COLLINS: Well, I think that’s the whole point of putting it out. I think it’s great that he put it out. He put it out. And now, everybody gets to add it and subtract it and note the 2 percent unemployment and the housing craziness and everything else. I mean, that’s the great part about it and it’s going to happen.

And nobody likes it. I mean, the people in America are not going to like this budget. I think it’s great if America gets to decide whether they think this is the plan they want to go forward with.

“It’s going to happen,” Collins said. Presumably, that was her way of saying this: “What the fudge are talking about? It’s all over this morning’s newspapers!”

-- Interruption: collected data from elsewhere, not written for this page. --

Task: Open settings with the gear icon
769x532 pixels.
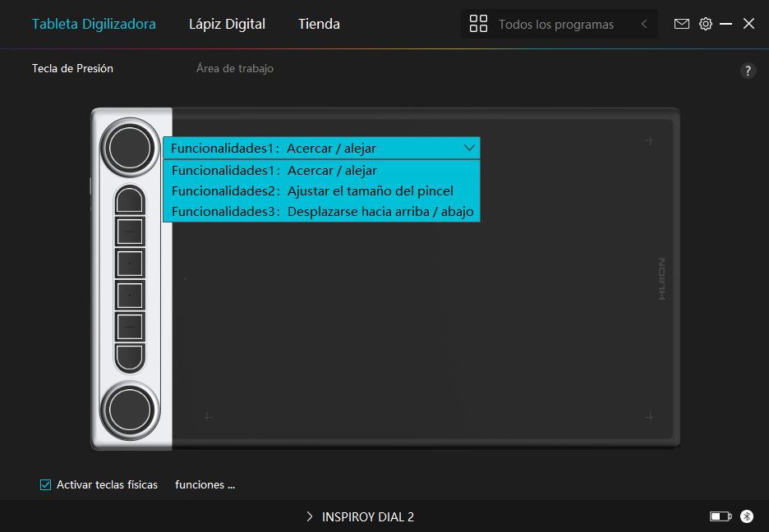Action: [x=705, y=24]
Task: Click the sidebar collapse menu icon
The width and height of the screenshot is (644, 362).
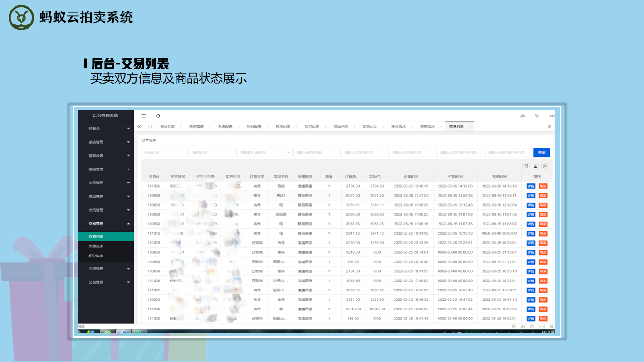Action: pyautogui.click(x=144, y=116)
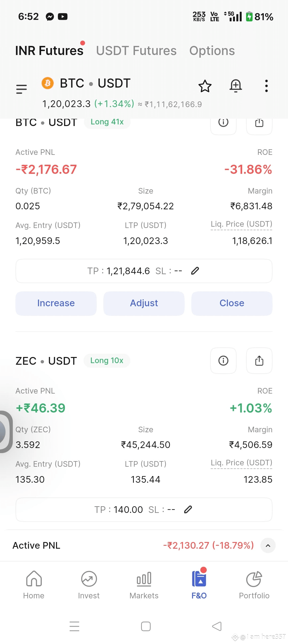The image size is (288, 644).
Task: Edit TP/SL for ZEC position
Action: coord(188,509)
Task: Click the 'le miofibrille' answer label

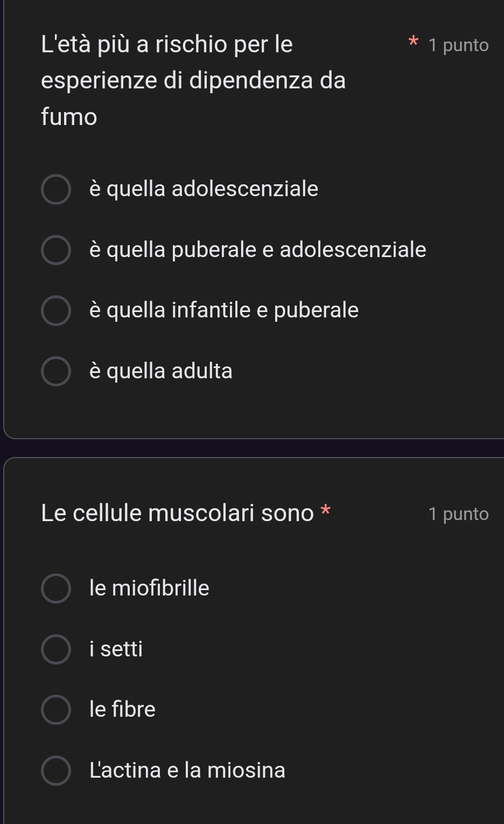Action: [149, 587]
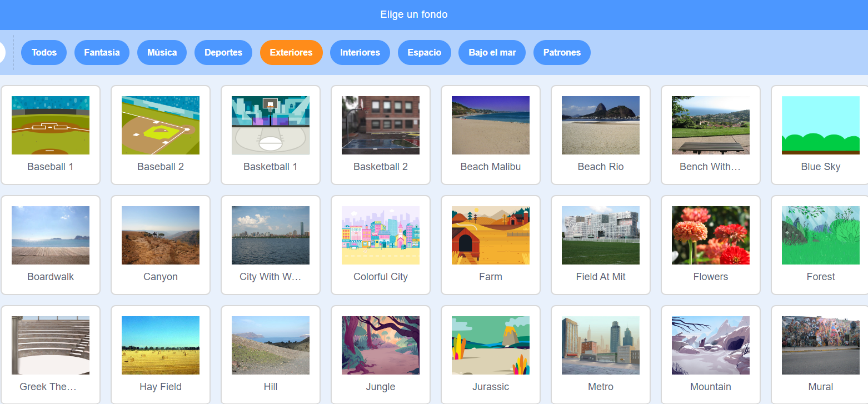Show all backdrops with Todos filter
Screen dimensions: 868x404
44,53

Collins non-responded to Maddow all three times. For text, see below.

Our journalistic culture is massively unintelligent. Established Pundits recite approved novels; they try to avoid naming each other’s names. Maddow would never name Brooks, Dionne, Ezra. Instead, perhaps from genuine cluelessness, she threw sweet feed to the herd about “the Beltway press.”

Hannity has done this for decades. Your nation is currently dying of dumb—and your side, through its millionaire stars, is now adding to the dumbness.

Darlings, it just isn’t done: If we had to guess, we would guess that Collins knew that Maddow’s premise was wildly inaccurate.

She could have said so, of course. But darlings! It just isn’t done!

Instead, Collins gave non-response responses each time Maddow asked that question. Here’s the way Collins non-responded to Maddow’s second ask:

MADDOW: I mean, there’s no— The Beltway reaction to this does not involve any basic assessment of the fundamental proposals in the budget. Is that to be expected? Is that unusual in this case?

COLLINS: Well, everybody always likes it when somebody comes up with their own budget plan that’s now capable of being masticated and torn apart and ripped into shreds.

MADDOW: That’s what I want, though. I want the masticating!

COLLINS: Absolutely. Plus, the whole world now knows they want to get rid of Medicare as we know it, and that’s very important.

You’re right—that response didn’t quite make sense, except as a diplomatic attempt to avoid contradicting Maddow. The same thing happened when “Hannity’s Child” fell for the third time:

MADDOW: But if you are a—if you are serious about the deficit, you cannot cut taxes for the richest people in the country by an additional 30 percent on top of leaving the Bush tax cuts intact. That will not get rid of the deficit. And yet, Paul Ryan is lauded coast to coast and on every show as this serious guy who’s really concerned about the deficit and doing what is serious about it. And there is no connection between what is attributed to him and what he has actually offered.

COLLINS: But he’s put it out. So now, we can discuss it.

He’s screwed everything up, it’s a big mess. The numbers are all wrong. He’s killing Medicare as we know it today. He’s doing nothing whatsoever about all the people who aren’t covered by health insurance right now. He’s ruining all the attempts to control medical spending. Medical costs are not going to go down at all.

He’s doing all those terrible things. So fine, he’s been brave. He works out in the morning. He’s got a better part [in his hair]. He put his numbers out, three cheers! And now, let’s talk about them.

For the third time, Collins avoided telling Maddow that the plan was being widely discussed in the Beltway press—and that Ryan was getting hammered.

Collins avoided Maddow’s error three times. Maddow ended by praising herself and her guest, as pundits will commonly do:

MADDOW (continuing directly): Well, while I have been complaining about nobody masticating, chewing over this budget, we have now just done it!

COLLINS: We did. There you are!

MADDOW: Thank you very much. Gail Collins, New York Times columnist, it’s always a pleasure to have you.

As usual, our Darling Girl had gone where no one else would!

Postscript: In her column the next morning, Collins didn’t discuss Ryan’s plan. Perhaps she will do so tomorrow, though it’s more likely that she will discuss Seamus, the abused Irish setter.